What to do -
Copy out each line featuring the string "icon" from the entries beneath.

[Collected data entries]

== Segment start ==

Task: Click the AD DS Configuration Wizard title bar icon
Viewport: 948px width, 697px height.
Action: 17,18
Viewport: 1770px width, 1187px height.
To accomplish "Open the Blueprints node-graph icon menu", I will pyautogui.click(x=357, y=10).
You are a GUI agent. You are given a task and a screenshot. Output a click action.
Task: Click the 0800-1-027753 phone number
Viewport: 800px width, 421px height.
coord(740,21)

== Segment end ==
== Segment start ==

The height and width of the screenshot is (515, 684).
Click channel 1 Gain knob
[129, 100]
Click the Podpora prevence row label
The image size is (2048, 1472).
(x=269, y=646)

== Segment end ==

Answer to this exercise -
Task: Click the AD DS Configuration Wizard title bar icon
To accomplish "Open the Blueprints node-graph icon menu", I will pyautogui.click(x=357, y=10).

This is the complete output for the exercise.